Wenn wir an die Arbeit gehen, dann muss uns diese Dringlichkeit bewusst sein. Denn wenn unsere Kräfte für die bevorstehenden Herausforderungen der kommenden Jahre nicht ausreichen, dann werden wichtige Möglichkeiten für uns ungenutzt bleiben. Wir müssen auf grosse Ereignisse vorbereitet sein!
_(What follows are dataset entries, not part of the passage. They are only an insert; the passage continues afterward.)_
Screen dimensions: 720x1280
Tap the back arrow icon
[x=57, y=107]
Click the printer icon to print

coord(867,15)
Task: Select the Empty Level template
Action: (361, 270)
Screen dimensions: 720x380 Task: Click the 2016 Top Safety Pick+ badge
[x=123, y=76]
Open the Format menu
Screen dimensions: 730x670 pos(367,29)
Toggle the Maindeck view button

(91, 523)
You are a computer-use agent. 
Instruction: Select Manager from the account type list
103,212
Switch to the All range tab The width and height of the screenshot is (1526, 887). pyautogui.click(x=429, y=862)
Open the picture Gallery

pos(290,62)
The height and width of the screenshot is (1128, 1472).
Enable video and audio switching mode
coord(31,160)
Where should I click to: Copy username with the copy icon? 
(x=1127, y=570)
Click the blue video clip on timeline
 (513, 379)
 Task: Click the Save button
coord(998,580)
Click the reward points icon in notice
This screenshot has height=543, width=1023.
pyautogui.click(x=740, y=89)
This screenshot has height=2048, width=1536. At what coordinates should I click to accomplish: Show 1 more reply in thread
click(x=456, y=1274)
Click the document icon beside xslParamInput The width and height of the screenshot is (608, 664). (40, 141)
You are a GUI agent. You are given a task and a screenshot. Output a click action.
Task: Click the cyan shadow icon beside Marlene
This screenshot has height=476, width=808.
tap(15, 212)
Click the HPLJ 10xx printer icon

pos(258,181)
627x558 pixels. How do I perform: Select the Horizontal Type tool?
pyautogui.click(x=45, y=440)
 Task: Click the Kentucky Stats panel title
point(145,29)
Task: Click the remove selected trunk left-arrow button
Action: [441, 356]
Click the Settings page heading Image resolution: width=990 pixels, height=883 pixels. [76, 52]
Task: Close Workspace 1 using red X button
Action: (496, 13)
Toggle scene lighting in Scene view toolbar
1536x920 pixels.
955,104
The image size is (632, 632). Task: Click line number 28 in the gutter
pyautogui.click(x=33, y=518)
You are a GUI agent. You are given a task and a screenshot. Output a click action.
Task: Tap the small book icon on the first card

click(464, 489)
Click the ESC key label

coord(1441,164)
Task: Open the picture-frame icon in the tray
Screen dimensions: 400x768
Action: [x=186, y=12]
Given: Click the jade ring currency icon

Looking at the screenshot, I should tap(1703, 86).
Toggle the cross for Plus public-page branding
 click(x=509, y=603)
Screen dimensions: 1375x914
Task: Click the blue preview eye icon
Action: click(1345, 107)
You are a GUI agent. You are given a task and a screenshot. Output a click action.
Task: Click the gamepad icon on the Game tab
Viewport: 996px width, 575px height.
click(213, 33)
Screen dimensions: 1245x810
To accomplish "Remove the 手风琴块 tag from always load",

Unsere Losung muss jene des grossen französischen Revolutionärs Danton sein:
“De l’audace, encore de l’audace, et toujours de l’audace!”
Kühnheit, Kühnheit, und abermals Kühnheit!
geschrieben von Alan Woods im Januar 2022
[1] Der Calvinismus ist eine religiöse Strömung, die in der Reformation entstand und die von dem aufsteigenden Bürgertum, insbesondere jenem im anglosächsischen Raum, aufgegriffen wurde.
[2] Der extrem linke Flügel der Englischen Revolution, der auch das Privateigentum in Frage stellte und für eine Weiterführung der Revolution war.
[3] Eine religiös motivierte Bewegung, die calvinistische Grundsätze vertrat und in der Englischen Revolution vom vorwärtstreibenden Teil rund um Oliver Cromwell verkörpert wurde.
[4] W. I. Lenin (1902/1978): Was tun, in: LW Bd. 5. Dietz Verlag, Berlin, S. 379f.
[5] W. I. Lenin (1917/1967): Rede in der Versammlung bolschewistischer Delegierter am 4. (17.) April 1917, in: LW Bd. 36. Dietz Verlag, Berlin, S. 425.